Presenting a succinct verbal summary for complex patients is an art that inexperienced house officers learn on-the-fly, some better than others. An inadequate briefing can obviously lead to clinical errors. It was anticipated that EHRs would ameliorate some of these handoff problems but this is not always the case, partly because complicated patients have complicated electronic records. Part of the failure of EHRs to solve this problem is also attributed to their inadequate design. Below is an excerpt of an article discussing the standardization of handoffs designed to reduce patient harm (see: Standardized handoffs reduce patient harm):
Significant reductions in medical errors and preventable adverse events are possible when healthcare providers standardize the way patients are handed off from one physician to the next during shift changes, according to a new study. Medical-error rates dropped 23% and adverse events decreased by 30% among nine pediatric hospitals that all implemented one consistent handoff process for medical residents. Between January 2011 and May 2013, the inpatient units of nine pediatric residency training programs in the U.S. and Canada began implementing a bundle of handoff interventions called I-PASS. The term is a mnemonic for the communications that are vital during a handoff: illness severity; patient summary; action list; situational awareness and contingency planning; and synthesis by receiver. The I-PASS program was created by researchers from Boston Children's Hospital in 2009, and had previously been used only at its 395-bed hospital....Each pediatric institution was required to hold mandatory education workshops and simulations, institute a process and culture-change campaign, and use a standardized oral and written handoff process that was either built into the organization's electronic health record system or its word-processing programs. Once the program was in place, medical-record and post-shift surveys were conducted and reviewed daily....The overall rate of medical errors dropped from 24.5 per 100 admissions to 18.8 per 100 admissions. Preventable adverse events decreased from 4.7 per 100 admissions to 3.3 per 100 admissions. The program also significantly reduced the number of near misses, which dropped from 19.7 per 100 admissions to 15.5 per 100 admissions. The researchers additionally concluded that the revised handoff process was not more time consuming. Residents spent 2.4 minutes on handoff sessions before adopting the program and 2.5 minutes after its adoption.

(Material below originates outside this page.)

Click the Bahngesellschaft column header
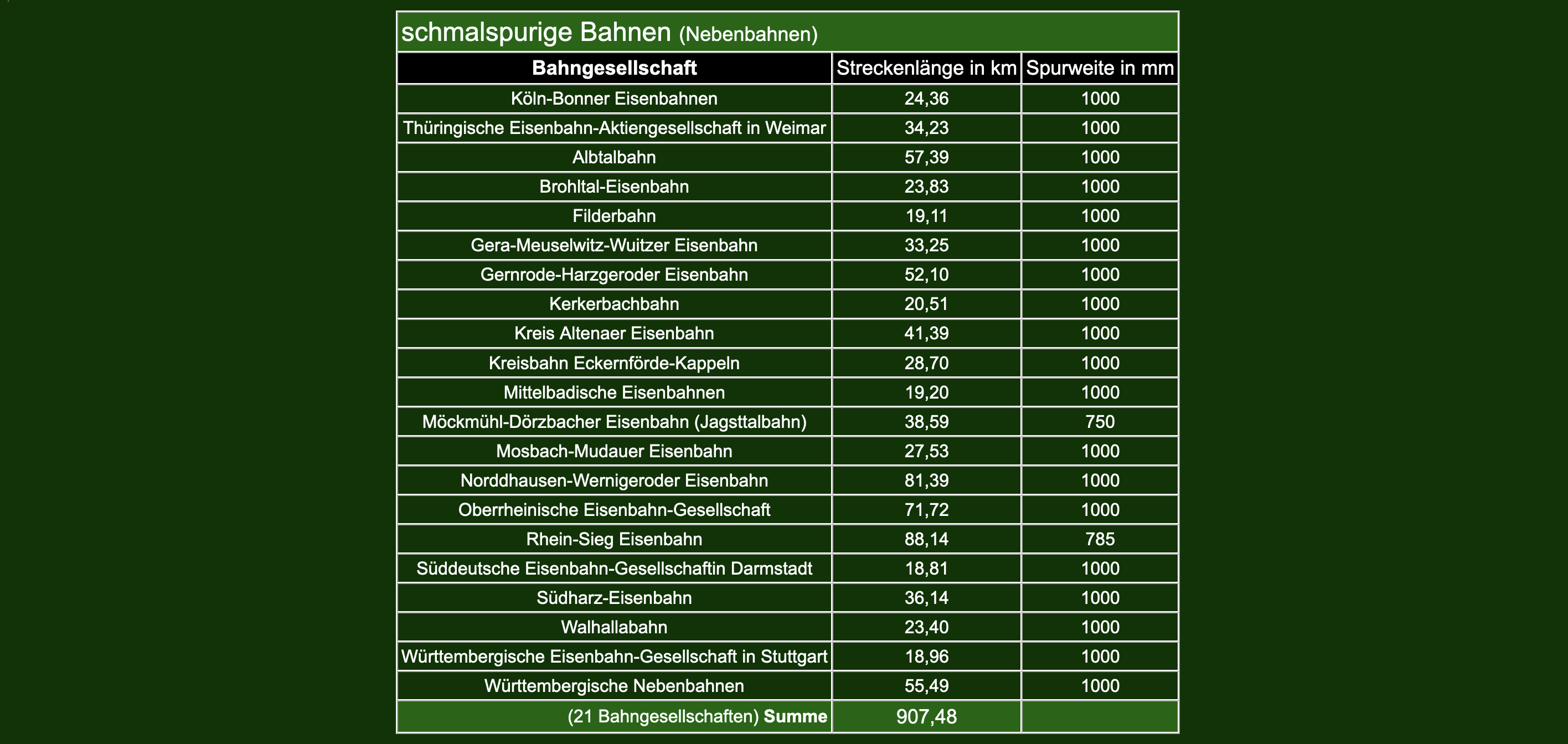The width and height of the screenshot is (1568, 744). (x=613, y=68)
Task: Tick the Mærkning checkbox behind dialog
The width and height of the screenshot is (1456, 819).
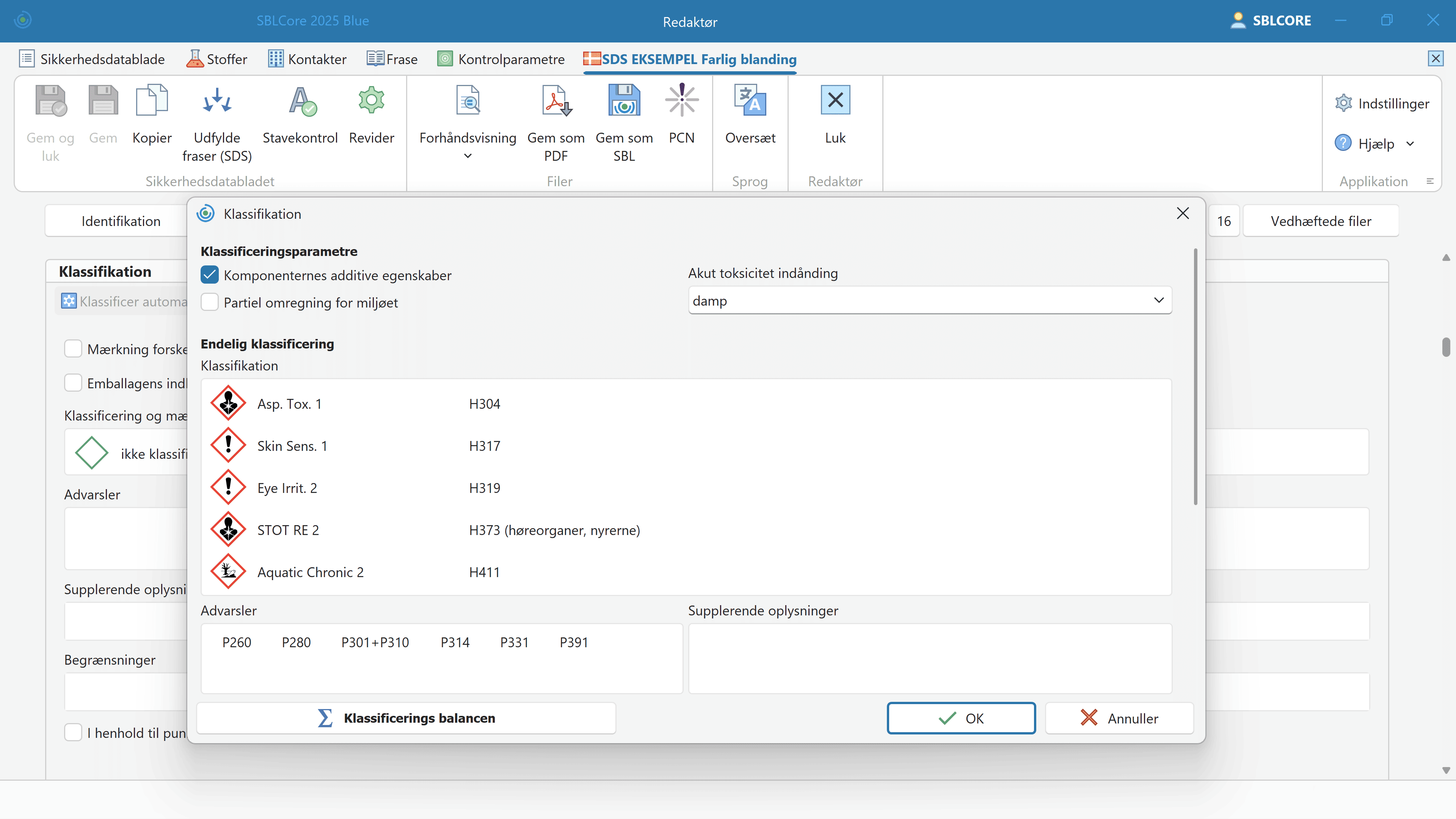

There is nothing particularly shocking or revolutionary about the ideas described here. Take some special verbal communication process that may be prone to errors and standardize it. Teach people to go about the process in the same predefined way in order to perform it completely and accurately, Create a mnemonic such as I-PASS so that the actors in the process can remember it: [I]llness severity; [P]atient summary; [A]ction list; [S]ituational awareness and contingency planning; and [S]ynthesis by receiver. Now that we have definitive, experimental evidence that I-PASS reduces errors in hospital hand-offs, look for it to be more widely adopted.